The 13 territorial and
provincial premiers emerged from a two-day meeting in Niagara-on-the-Lake west
of Toronto last Friday with a bold new demand at the top of their wish list:
the creation of a nation-wide pharmacare program, whose multi-billion dollar
cost would be paid entirely by the federal government.
But it's their second wish
list item that pleases Okalik the most. Premiers now back the idea that Ottawa
should pay the full cost of medical travel for all residents of Nunavut, an
arrangement that could save the GN millions of dollars a year.
"In keeping with the
principles of universality and accessibility, the health agreement must include
dedicated funds to reimburse 100 per cent of all medical travel costs in respect
of the residents of the three territories and Labrador," the premiers'
communiqué says.
In doing so, the premiers
agreed that the "challenges and special circumstances of remote health
care delivery in the Territories and Labrador" must be part of any new
health funding deal between Ottawa and the provinces and territories.
"What my colleagues
recognized is that in Nunavut, to get health care, we have to travel, whether
it's within Nunavut or to southern Canada, and we understand that is an added
cost that should be borne by the federal government, because it affects us as
Canadians, and we should be entitled to the same type of service as any Canadian,"

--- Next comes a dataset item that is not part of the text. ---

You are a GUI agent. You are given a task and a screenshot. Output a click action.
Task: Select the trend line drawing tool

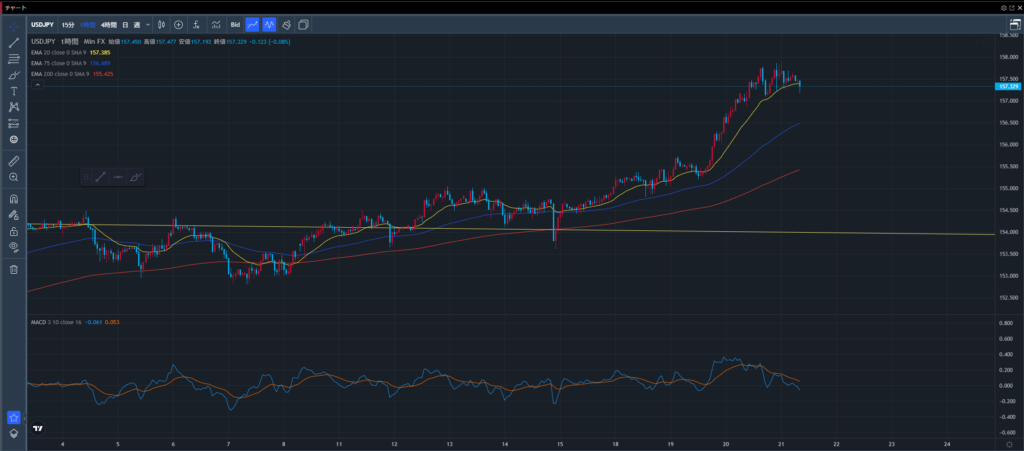coord(14,43)
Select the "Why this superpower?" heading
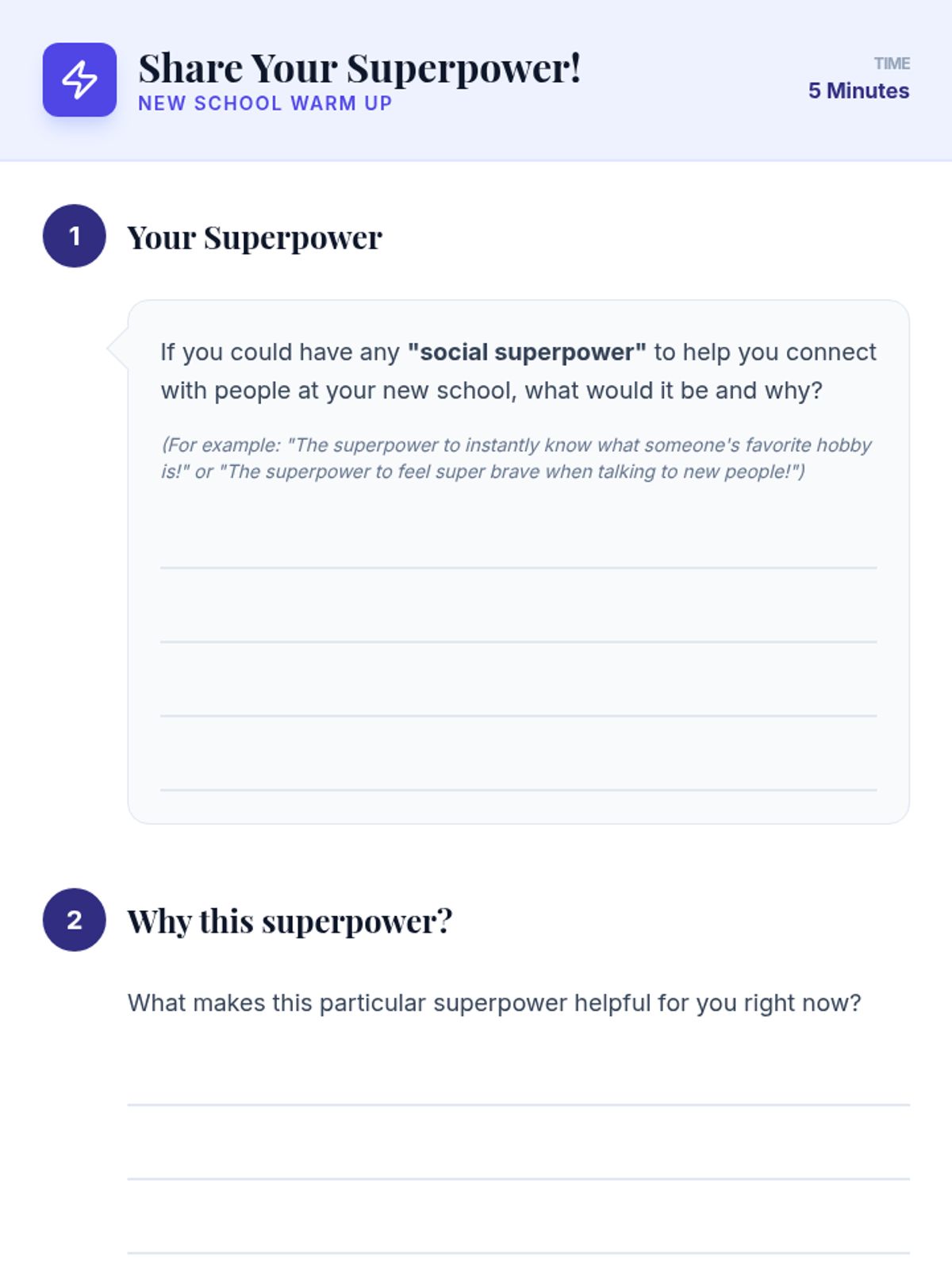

Okalik said in an interview with Nunatsiaq News.
There's no guarantee that
the federal government will agree to the provinces' wishes. The 100-per-cent
medical travel measure simply represents part of the position that provinces
and territories will take into next month's health care reform meeting, which
will be broadcast live on television.
Prime Minister Paul Martin
promised in his recent re-election campaign that he wants to use that meeting
to create a permanent fix for Canada's perennial health funding woes.
Right now, the federal
government, through its Non-Insured Health Benefits program, pays only $250
per flight, per patient, for medical travel and for Inuit patients only. The
Nunavut government pays the rest out of its general revenues.
For non-Inuit, medical
travel is a confusing labyrinth, especially for people who work for employers
that don't offer supplementary health insurance. Some non-Inuit have to pay
a portion of their medical travel costs out of their own pockets.
And despite the GN's new
medical travel contracts with airlines, the ever-rising cost of moving patients,
and patient escorts, to and from hospitals in the South or to and from one part
of Nunavut to another, has caused Nunavut's health department to overspend its
budget in every fiscal year since 1999.
As in all other jurisdictions,
the cost of running the health care system is now sucking money out of other
areas of government. For the 2004-05 fiscal year, the GN's finance department
clawed $20 million out of every other territorial government department to find
enough money for the Department of Health and Social Services.
So Okalik is pleased that
premiers also gave support to the idea of restoring cuts to the formula funding
base used to calculate Ottawa's annual transfers to the territories.
In Nunavut's case, those
annual formula financing grants represent about 90 per cent of the money that
it gets from Ottawa every year to run the Nunavut government.
"My colleagues also
recognize that there are additional costs that Nunavut must bear because of
past cuts in relation to things like housing or education, that affect Nunavut,
and they support us in our efforts to renegotiate the financing formula to cover
those costs from the national government," Okalik said.
In 1995, when Paul Martin
was the country's finance minister, the federal government cut the territorial
formula funding base by 5 per cent. Despite years of lobbying by territorial
leaders, the federal government has never restored those cuts.
Okalik says it was useful
to have three national aboriginal leaders attend last week's premiers' meeting,
especially Jose Kusugak, the president of Inuit Tapiriit Kanatami.
"Jose was very helpful
in explaining the issues that we need to deal with in Nunavut and making sure
that they were adequately addressed," Okalik said.
In their communiqué,
premiers also pressed the federal government to live up to its responsibilities
for aboriginal health care in Canada.